On Mon, 5 Jan 2026, John Fawcett wrote:

On 04/01/2026 23:29, Bryan Simmons via dovecot wrote:
Log contains several messages from dovecot that are not clear to me exactly what is occurring, single example below. These appear to be login attempts for the same group of non existent user ids from various rip addresses.

dovecot: pop3-login: Disconnected: Connection closed (auth failed, 1 attempts in 0 secs): user=<[email protected]>, rip=0.0.0.0

To be extremely pragmatic as long as it is for non existent users, they are never going to succeed in logging in whatever password is used. The issue would be if they are also for existent users, since leaving these compromised servers/devices hammering away, they may eventually guess a right password, depending on how strong your password policies are.

The setting

        auth_failure_delay = 5 secs

(or longer) may also be useful to slow intense BFDs down.  It puts strong
passwords further out of reach than they already are.  However, not as
useful when you're under distributed attack like when 4k+ different IPs
slammed us recently for weeks on end.

Personally I find it helpful to use the Spamhaus XBL and never accept connection attempts from compromised ips.
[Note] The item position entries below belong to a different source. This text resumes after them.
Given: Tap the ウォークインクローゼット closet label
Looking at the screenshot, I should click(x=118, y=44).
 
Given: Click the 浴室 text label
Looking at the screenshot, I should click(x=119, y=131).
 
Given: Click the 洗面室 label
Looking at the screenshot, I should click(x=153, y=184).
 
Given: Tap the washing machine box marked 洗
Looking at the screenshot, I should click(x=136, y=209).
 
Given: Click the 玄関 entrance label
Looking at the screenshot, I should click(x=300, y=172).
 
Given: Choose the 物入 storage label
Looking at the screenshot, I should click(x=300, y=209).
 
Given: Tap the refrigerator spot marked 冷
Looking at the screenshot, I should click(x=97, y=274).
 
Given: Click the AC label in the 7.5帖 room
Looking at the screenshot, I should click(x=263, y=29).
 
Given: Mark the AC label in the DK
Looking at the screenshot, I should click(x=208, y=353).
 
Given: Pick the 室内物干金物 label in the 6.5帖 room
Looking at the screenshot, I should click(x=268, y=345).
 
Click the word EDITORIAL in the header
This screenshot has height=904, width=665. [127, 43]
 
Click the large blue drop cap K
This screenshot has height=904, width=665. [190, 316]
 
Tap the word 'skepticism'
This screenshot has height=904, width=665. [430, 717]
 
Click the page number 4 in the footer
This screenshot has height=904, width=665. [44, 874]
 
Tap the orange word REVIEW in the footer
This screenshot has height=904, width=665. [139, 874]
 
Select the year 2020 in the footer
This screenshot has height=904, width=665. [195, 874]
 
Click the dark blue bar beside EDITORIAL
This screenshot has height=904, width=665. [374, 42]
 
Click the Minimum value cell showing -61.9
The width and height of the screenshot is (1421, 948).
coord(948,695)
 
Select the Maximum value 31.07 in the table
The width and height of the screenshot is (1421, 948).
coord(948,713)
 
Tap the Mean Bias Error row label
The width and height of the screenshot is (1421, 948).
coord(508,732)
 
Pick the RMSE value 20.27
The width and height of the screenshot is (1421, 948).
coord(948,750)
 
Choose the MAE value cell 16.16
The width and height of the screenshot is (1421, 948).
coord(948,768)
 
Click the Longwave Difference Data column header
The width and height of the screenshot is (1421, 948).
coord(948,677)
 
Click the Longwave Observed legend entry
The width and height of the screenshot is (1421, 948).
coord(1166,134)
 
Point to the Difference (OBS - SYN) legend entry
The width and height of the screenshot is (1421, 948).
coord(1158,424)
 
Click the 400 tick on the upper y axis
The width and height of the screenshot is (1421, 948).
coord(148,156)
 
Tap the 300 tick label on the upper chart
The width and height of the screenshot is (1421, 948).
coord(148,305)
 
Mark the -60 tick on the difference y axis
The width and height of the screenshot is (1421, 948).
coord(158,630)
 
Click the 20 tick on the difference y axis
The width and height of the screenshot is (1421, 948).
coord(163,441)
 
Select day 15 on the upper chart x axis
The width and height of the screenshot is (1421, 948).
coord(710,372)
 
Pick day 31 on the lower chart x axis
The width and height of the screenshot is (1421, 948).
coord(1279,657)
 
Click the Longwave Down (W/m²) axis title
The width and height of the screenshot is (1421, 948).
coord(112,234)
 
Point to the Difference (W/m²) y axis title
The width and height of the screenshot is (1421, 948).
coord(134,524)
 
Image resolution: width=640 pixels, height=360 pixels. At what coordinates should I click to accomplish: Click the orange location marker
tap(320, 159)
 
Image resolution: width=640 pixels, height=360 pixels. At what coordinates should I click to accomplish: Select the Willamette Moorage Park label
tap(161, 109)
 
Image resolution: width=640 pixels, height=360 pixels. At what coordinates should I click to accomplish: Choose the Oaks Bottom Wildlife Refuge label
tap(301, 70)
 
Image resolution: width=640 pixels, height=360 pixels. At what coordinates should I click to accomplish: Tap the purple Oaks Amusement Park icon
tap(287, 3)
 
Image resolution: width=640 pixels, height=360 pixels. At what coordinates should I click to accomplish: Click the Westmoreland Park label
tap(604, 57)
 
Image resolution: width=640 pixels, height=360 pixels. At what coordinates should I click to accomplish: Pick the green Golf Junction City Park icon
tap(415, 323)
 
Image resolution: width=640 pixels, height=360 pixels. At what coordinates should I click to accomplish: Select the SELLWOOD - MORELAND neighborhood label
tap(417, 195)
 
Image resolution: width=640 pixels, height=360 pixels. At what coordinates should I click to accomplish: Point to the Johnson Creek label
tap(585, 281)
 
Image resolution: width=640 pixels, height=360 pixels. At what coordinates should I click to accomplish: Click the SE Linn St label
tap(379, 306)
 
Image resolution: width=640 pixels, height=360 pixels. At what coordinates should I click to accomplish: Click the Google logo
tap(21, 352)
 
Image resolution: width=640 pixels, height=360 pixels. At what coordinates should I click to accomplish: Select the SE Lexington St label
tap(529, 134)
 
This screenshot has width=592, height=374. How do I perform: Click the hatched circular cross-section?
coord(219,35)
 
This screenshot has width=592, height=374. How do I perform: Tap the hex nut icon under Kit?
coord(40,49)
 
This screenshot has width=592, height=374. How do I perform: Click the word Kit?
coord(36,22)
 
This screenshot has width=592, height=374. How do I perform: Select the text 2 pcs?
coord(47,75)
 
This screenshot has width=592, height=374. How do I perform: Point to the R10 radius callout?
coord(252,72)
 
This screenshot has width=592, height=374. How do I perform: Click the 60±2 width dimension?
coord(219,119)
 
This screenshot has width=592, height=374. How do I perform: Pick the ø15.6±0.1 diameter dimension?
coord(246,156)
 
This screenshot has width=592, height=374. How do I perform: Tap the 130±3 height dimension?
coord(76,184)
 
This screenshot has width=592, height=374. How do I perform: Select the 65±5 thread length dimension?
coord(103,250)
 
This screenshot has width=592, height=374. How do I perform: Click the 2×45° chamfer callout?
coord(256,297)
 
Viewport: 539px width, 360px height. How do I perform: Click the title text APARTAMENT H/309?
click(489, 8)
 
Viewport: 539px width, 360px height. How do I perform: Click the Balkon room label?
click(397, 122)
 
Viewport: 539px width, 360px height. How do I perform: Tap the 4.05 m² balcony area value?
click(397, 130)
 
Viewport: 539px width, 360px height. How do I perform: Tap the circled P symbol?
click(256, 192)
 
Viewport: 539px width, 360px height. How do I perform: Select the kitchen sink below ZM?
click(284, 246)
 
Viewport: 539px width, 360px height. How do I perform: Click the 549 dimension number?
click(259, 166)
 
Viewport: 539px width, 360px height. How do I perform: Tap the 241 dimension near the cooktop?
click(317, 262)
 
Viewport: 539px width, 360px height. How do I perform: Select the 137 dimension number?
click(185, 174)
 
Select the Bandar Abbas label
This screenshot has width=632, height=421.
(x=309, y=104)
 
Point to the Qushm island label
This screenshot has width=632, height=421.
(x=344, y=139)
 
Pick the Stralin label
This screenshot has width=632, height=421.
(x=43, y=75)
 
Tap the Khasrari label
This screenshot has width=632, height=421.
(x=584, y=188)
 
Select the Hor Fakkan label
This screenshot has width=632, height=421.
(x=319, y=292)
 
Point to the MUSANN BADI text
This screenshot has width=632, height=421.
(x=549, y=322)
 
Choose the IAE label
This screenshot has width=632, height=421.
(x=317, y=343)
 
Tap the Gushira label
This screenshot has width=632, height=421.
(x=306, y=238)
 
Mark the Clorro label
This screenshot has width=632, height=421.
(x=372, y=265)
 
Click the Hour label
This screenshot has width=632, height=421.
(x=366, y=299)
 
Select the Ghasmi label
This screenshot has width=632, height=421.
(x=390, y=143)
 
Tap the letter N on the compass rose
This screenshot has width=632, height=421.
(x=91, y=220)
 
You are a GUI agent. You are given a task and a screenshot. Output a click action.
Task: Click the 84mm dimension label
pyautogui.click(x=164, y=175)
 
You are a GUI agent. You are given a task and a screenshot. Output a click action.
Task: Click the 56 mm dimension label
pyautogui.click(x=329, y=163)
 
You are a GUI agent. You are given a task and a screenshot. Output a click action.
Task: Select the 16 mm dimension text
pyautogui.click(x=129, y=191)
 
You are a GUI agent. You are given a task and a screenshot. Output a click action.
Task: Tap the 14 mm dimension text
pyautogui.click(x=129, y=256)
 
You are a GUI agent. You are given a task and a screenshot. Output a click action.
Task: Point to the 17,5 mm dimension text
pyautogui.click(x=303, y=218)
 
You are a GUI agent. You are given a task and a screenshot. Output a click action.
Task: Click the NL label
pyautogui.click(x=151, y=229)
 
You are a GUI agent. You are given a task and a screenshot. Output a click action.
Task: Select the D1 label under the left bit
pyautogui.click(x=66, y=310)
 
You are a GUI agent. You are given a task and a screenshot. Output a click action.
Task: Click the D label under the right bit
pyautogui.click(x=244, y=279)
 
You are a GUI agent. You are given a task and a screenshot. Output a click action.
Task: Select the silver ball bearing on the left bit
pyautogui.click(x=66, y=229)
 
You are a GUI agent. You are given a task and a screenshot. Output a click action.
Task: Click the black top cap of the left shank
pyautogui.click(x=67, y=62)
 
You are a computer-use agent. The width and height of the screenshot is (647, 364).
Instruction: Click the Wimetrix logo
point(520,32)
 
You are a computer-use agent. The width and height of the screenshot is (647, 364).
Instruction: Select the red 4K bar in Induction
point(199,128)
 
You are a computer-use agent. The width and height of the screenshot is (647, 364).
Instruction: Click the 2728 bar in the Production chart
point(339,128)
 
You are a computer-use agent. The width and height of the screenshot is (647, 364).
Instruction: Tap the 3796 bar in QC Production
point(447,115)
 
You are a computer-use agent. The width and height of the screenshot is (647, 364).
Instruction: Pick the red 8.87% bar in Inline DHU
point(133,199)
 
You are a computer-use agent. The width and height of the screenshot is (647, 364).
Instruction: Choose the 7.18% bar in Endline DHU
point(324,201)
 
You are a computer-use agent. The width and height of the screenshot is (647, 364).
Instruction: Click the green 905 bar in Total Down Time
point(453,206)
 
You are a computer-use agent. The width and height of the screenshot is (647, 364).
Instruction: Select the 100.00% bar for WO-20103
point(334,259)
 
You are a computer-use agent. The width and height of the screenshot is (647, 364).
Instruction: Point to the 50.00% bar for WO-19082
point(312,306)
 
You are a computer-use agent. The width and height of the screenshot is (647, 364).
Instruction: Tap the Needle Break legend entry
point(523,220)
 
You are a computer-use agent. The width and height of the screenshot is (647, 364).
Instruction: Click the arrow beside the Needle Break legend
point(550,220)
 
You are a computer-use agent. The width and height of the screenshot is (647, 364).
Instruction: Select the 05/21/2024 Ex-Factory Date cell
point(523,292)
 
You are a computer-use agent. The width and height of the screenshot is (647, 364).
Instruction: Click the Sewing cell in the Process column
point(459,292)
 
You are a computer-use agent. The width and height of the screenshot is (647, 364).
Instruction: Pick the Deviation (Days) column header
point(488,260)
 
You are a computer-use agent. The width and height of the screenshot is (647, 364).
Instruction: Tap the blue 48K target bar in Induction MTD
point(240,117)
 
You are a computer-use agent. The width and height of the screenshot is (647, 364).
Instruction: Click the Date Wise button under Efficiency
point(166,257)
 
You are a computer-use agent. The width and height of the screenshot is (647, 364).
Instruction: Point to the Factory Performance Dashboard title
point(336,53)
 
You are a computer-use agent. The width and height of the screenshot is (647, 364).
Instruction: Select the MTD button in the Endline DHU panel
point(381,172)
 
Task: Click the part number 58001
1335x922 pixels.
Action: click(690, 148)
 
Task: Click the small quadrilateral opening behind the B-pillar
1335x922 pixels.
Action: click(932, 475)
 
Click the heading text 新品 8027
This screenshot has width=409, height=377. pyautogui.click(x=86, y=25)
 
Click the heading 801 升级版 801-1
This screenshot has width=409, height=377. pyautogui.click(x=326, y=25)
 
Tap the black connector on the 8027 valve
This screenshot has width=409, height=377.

I'll test this out, but I suspect I'll get a few false positives from
public WiFi users, etc.  These DNSRBLs I currently use catch quite a lot
of BFD attackers:

        https://www.blocklist.de/en/rbldns.html
        https://spamrats.com/rats-auth.php

There's also many jumbo public networks, mostly Asian, that unless you
have users within them, it's better just to blackhole them.